Table 7: Average Milligrams of Caffeine Analysis

Table 7 graphs the average dosages of caffeine present among the active participants in

this study. Roughly 40% of participants was averagely drinking more than 200 milligrams of

caffeine in a day. 35% of the active participants consumed between 101-200 milligrams of

caffeine. The other 27% of participants consumed less than 100 milligrams of caffeine per day.

A correlation was found between amount of caffeine consumed and method of consumption.

Table 8: Caffeine Purpose Analysis

Table 8 describes how caffeine is used among the student athlete population. It factors

out if caffeine is used in season for training and competition purposes. It was shown that 71% of

the participants use caffeine in relation to their training or competition. Among the participants

23% choose not to use caffeine in their training or competition. The not available section was

used primarily for those who do not consume caffeine at all.

Table 9: Subjective Performance

Table 9 describes a subjective evaluation of how the participants view the ergogenic

effects of caffeine. 76% of the survey population emphasized that they felt that caffeine

improved their performances within their sport. 13% of participant felt as though caffeine had no

improvement value to their respective sport. The 10% of “not available” was chosen only for

those who did not consume caffeine and had no subjective opinion on the ergogenic benefit of

caffeine.

Table 10: Caffeine Side Effects

Table 10 lists common symptoms that can occur after an individual consumes caffeine.

The participants were allowed to select all symptoms that applied after caffeine consumption. It

was shown that 72% of participants had difficulty concentrating after consuming caffeine. 62%

of participants also reported insomnia. There is a correlation for time of consumption and with

specific side effects of caffeine. Extreme fatigue and increased anxiety were shared among 50%

of the participants. 38% of the responses noted rapid heartbeat as a common symptom after

consuming caffeine. The lower spectrum of the student athlete population saw symptoms such as

indigestion, troubled breathing, and excessive urination.

Discussion

The results of this study indicate that caffeine is a popular agent that is used amongst a

college student athlete population. It was also shown that participation was spread out across the

sports teams at Gardner-Webb University. Among 12 teams, 7 chose to participate in this study.

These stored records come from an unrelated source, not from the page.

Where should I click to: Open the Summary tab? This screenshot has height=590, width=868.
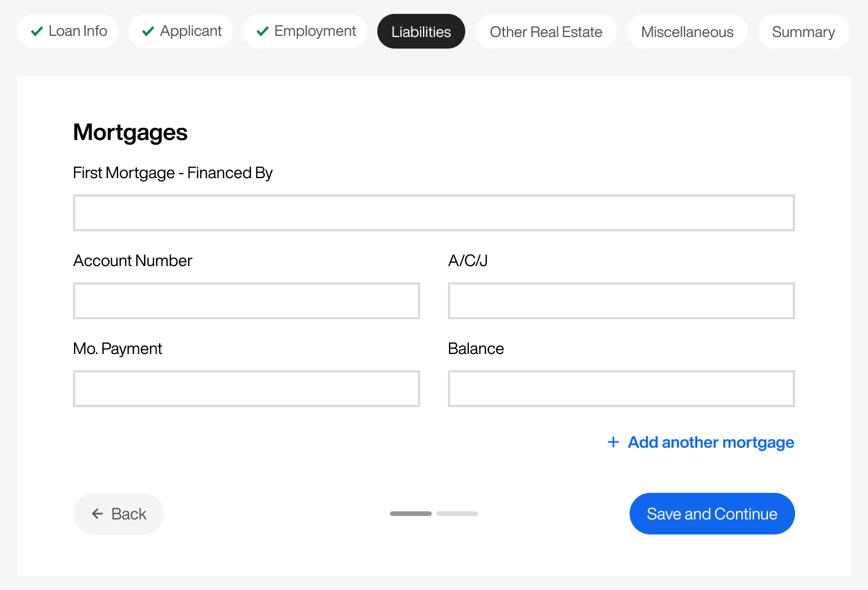[x=803, y=32]
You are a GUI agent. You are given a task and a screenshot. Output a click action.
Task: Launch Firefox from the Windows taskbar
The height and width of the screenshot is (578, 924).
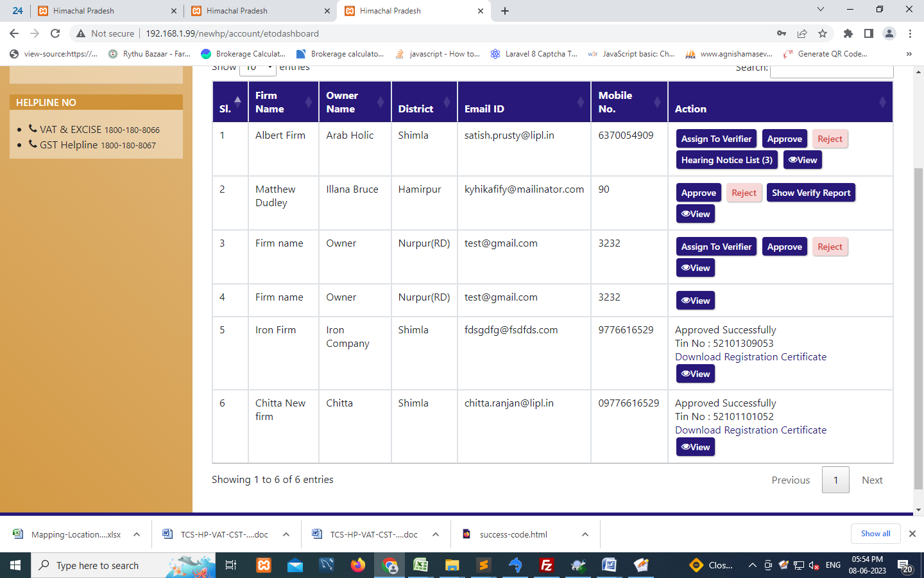coord(357,565)
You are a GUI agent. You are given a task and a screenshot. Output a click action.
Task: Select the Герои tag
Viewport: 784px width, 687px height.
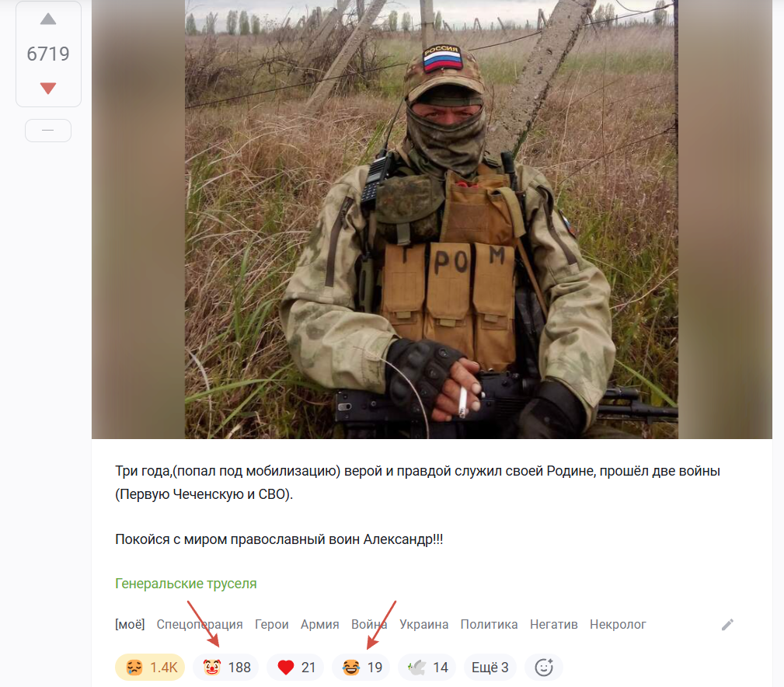pyautogui.click(x=271, y=625)
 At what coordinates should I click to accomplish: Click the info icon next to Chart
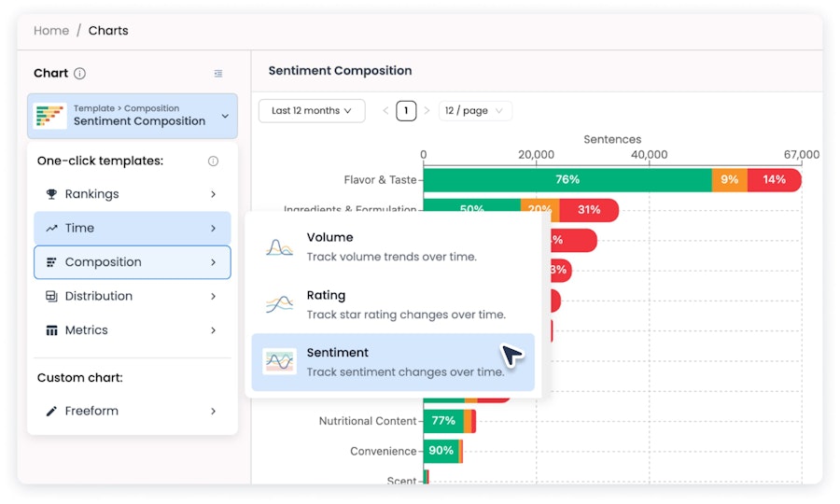click(80, 74)
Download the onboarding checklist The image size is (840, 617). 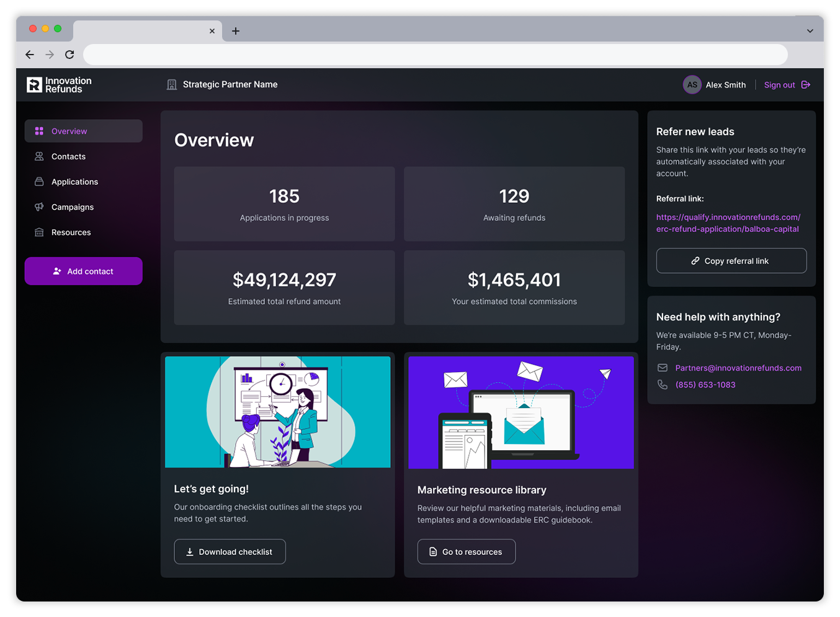(x=230, y=552)
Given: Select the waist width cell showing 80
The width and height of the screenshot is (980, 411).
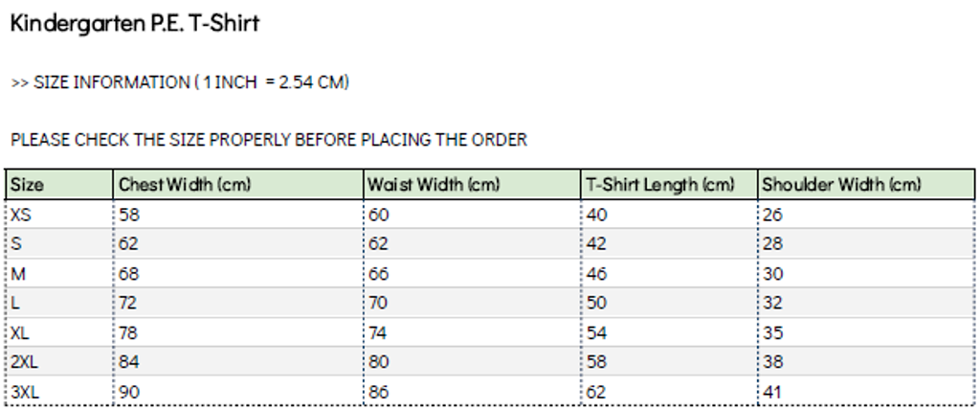Looking at the screenshot, I should 379,362.
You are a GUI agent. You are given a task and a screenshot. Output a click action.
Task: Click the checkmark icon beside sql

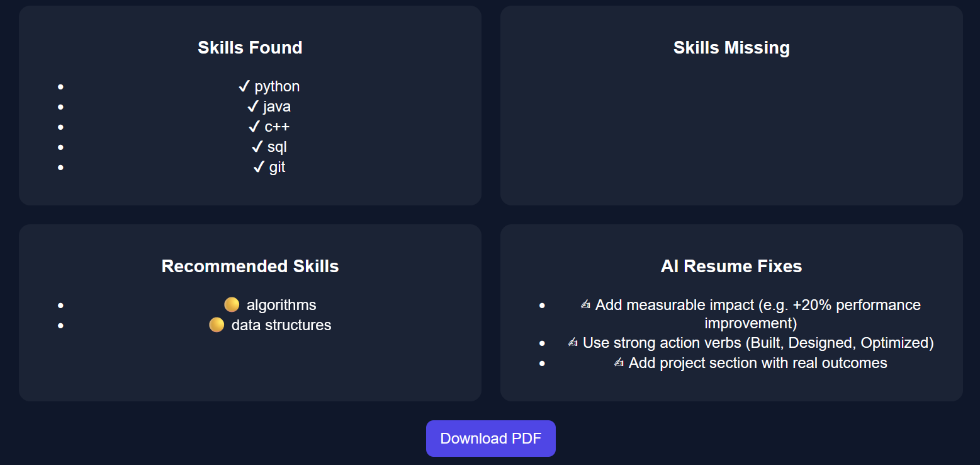(257, 147)
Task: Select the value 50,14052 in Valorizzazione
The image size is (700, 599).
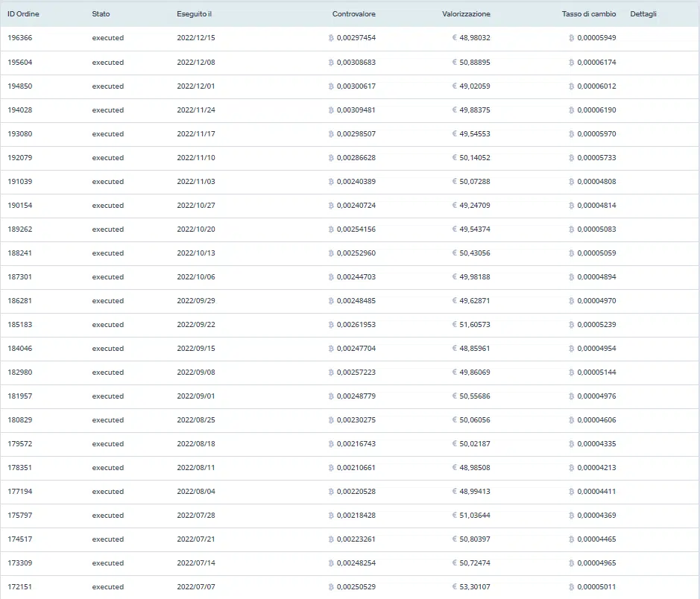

The survey was distributed to the Student Athlete Advisory Committee (SAAC) to further

distribute the survey to all the teams. A limitation to this study was that there was no way to

force participation and have every athlete at Gardner-Webb University included. The sample size

of this study became 176 responses to represent the athlete population of Gardner-Webb. Further

data should be added to gain a better understanding of Division 1 athletes as a whole community.

Another limitation of this study is participant bias. Some participants could have answered the

questions incorrectly or untruthfully about caffeine consumption.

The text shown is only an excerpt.